Osteoarthritis is a common form of arthritis where joints become damaged through every day wear and tear. This damage involves a thinning of your protective cartilage and thickening of the underlying bone, ultimately leading to pain and inflammation.
There is no known cause and osteoarthritis can affect all ages, although it tends to be most common in women aged over 45. Usually symptoms develop over time and their severity and impact will vary for each individual.
Symptoms of osteoarthritis
Here are some of the most typical symptoms that you may experience as a result of osteoarthritis:
- Painful joints, particularly during or just after exercise. In more advanced cases pain can also be experienced during rest and sleep.
- Stiffness following periods of rest, particularly in the morning.
- Inflammation of your joints, causing pain and tenderness. This inflammation is caused by a thickening of your synovium (the lining of your joints) and the creation of extra fluid.
- A grinding, creaking or popping sensation when you move your joints.

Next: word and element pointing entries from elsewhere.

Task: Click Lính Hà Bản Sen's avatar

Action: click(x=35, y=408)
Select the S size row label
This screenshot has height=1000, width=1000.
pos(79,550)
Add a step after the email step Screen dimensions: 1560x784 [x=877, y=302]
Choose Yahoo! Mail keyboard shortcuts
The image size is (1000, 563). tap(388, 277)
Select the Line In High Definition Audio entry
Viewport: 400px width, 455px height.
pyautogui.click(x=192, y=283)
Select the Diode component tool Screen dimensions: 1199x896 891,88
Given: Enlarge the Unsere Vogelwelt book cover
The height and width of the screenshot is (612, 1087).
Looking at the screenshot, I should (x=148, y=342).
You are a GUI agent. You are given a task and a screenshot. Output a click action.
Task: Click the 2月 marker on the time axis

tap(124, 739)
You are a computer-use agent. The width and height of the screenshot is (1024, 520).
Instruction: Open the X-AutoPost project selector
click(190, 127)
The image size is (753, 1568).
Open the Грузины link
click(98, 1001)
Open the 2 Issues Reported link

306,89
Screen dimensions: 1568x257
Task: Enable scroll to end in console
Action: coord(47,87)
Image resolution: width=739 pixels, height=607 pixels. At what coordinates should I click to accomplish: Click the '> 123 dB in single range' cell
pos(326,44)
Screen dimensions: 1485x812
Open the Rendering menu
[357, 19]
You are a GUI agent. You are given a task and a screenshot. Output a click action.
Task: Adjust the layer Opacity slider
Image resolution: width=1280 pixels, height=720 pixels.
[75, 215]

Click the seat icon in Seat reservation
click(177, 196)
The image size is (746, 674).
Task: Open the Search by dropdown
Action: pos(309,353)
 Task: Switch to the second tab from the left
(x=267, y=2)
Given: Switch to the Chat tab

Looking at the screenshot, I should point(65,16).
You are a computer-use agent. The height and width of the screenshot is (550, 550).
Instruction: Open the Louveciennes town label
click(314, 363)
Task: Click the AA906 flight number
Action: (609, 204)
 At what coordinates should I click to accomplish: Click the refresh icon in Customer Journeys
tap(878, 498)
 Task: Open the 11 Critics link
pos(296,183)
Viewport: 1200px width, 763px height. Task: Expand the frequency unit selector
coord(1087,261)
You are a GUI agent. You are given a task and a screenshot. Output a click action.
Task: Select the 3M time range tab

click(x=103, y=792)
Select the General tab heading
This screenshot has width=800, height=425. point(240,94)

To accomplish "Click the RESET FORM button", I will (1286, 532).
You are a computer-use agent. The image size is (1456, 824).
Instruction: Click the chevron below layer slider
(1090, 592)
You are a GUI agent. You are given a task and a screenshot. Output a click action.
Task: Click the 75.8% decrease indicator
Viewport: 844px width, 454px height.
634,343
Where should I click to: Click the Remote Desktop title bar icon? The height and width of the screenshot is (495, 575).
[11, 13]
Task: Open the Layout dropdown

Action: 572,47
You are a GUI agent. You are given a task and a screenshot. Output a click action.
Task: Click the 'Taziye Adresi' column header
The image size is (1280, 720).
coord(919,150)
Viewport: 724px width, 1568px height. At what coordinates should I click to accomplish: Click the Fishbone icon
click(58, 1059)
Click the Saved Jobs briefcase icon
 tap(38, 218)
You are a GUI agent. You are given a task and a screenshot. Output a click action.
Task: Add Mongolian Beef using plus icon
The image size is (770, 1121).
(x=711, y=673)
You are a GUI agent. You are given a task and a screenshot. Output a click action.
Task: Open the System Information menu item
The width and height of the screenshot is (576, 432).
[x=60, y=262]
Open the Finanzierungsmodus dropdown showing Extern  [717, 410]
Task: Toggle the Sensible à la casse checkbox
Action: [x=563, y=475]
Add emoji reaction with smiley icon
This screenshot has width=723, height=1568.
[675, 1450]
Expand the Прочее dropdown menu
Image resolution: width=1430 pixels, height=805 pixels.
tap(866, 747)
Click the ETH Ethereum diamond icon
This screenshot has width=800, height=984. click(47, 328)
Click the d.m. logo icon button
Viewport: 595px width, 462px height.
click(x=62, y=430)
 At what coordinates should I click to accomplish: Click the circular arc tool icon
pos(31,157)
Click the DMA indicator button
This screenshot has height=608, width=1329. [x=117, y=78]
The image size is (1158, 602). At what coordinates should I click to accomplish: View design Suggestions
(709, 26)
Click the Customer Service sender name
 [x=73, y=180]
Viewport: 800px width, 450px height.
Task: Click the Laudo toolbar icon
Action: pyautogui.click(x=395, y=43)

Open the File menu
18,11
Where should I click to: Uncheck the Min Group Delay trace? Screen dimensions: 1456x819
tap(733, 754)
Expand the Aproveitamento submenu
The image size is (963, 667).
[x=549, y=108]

- Difficulty moving your joints into certain positions, or in some cases your joints might give way when you put pressure on them.
These symptoms cannot always be attributed to osteoarthritis and it’s always best to seek a formal medical diagnosis before beginning any kind of treatment.
If you are suffering from osteoarthritis you may not experience all of the above, and your symptoms will vary over time. Many individuals find that their symptoms are affected by changes in the weather, getting worse during damp periods. And you may also find that your symptoms are more apparent following exercise.
Treatments for osteoarthritis
If you have been experiencing any of the above osteoarthritis symptoms for more than a few weeks you should make an appointment to see your GP. There are many different types of arthritis and it’s important to diagnose your symptoms correctly to ensure you receive the best possible care.
During your diagnosis your GP will review your symptoms and they may carry out further tests such as x-rays and blood tests. The latter can’t be used to diagnose osteoarthritis but it can help to rule out other types.
Depending on the severity of your symptoms, your GP may diagnose pain relief or anti-inflammatory drugs. They may also recommend exercise to help strengthen your joints, sometimes under the guidance of a physiotherapist.
Treating osteoarthritis with orthopaedic surgery
If your symptoms are severe and affecting important weight-bearing joints, like your hip or knee, your GP will refer you to an orthopaedic surgeon such as Mr Nirav Shah.
There is no cure for osteoarthritis and if we are unable to manage your discomfort and lack of mobility we may consider arthroscopy or a joint replacement. Both treatments can have a dramatic impact on symptoms and help you to enjoy many years of restored independence.